Purely conceptualistic compositions, where the idea prevails over the form, and archiving of artistic work becomes the form, were outnumbered. The Open Group showed the work in the process: gathered impressions in photos, videos, and tiny details and showed them in the frames hung beforehand and video monitors. Dobrynia Ivanov developed his installation Conversations-Katia, based on talks with Kateryna Buchatska, by adding items and pictures which were mentioned during the interviews. The box is gradually filled with felt pens, inscriptions on the walls, jars with species, polyethylene bags, cosmetics, etc. Ivan Melnychuk and Oleksandr Burlaka focused on the so-called paper architecture – utopian direction, in which architects give way to their imagination, creating on paper most fantastic houses without any hope to realize their ideas. With their designs, miniatures, and business correspondence show chimerical projects of intrusion into the historical environment of Kyiv, Venice, and Amsterdam.

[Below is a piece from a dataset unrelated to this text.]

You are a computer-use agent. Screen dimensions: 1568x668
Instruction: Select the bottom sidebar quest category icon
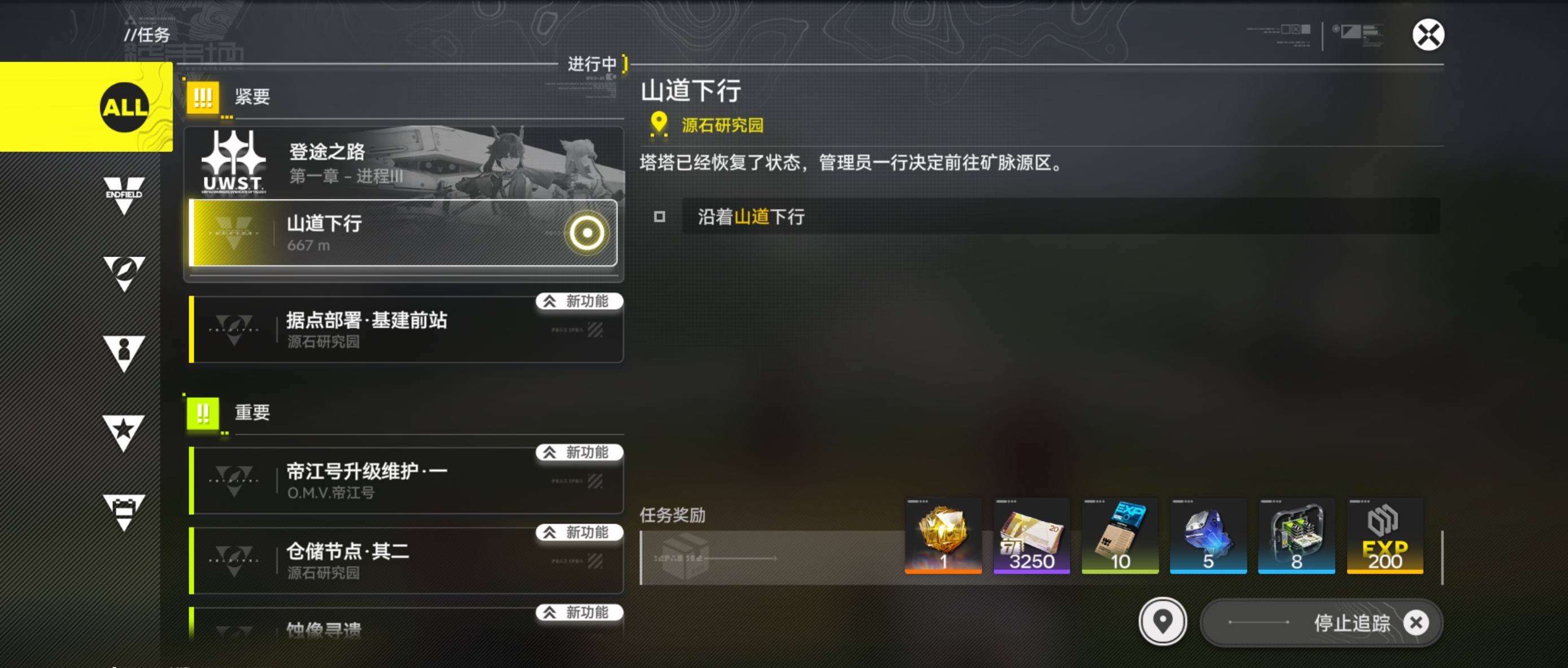point(124,511)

Each installation is interesting in its own way, but they all inherited the fault of conceptualism (which used to be an advantage, but has lost its value because of frequent use) – commentary here is more important than the text, and the context of creating the image is more important than the image itself.

On the contrary, Lada Nakonechna prefers the image over concept, to such an extent that the former absorbs the latter, with only direct impression remaining. Demonstrative Example of My Participation is an optical illusion, which was measured with pinpoint accuracy, does not have any unnecessary elements: at first we see a black-and-white photo of an empty interior behind the wall, then we see a false wall, drawn by the artist, which from a certain angle seems to be a part of the interior, like a real wall, later we understand that namely the false wall was photographed, and behind the real wall (what is real here and what is not?) we discover a real live guard, right out of the blue.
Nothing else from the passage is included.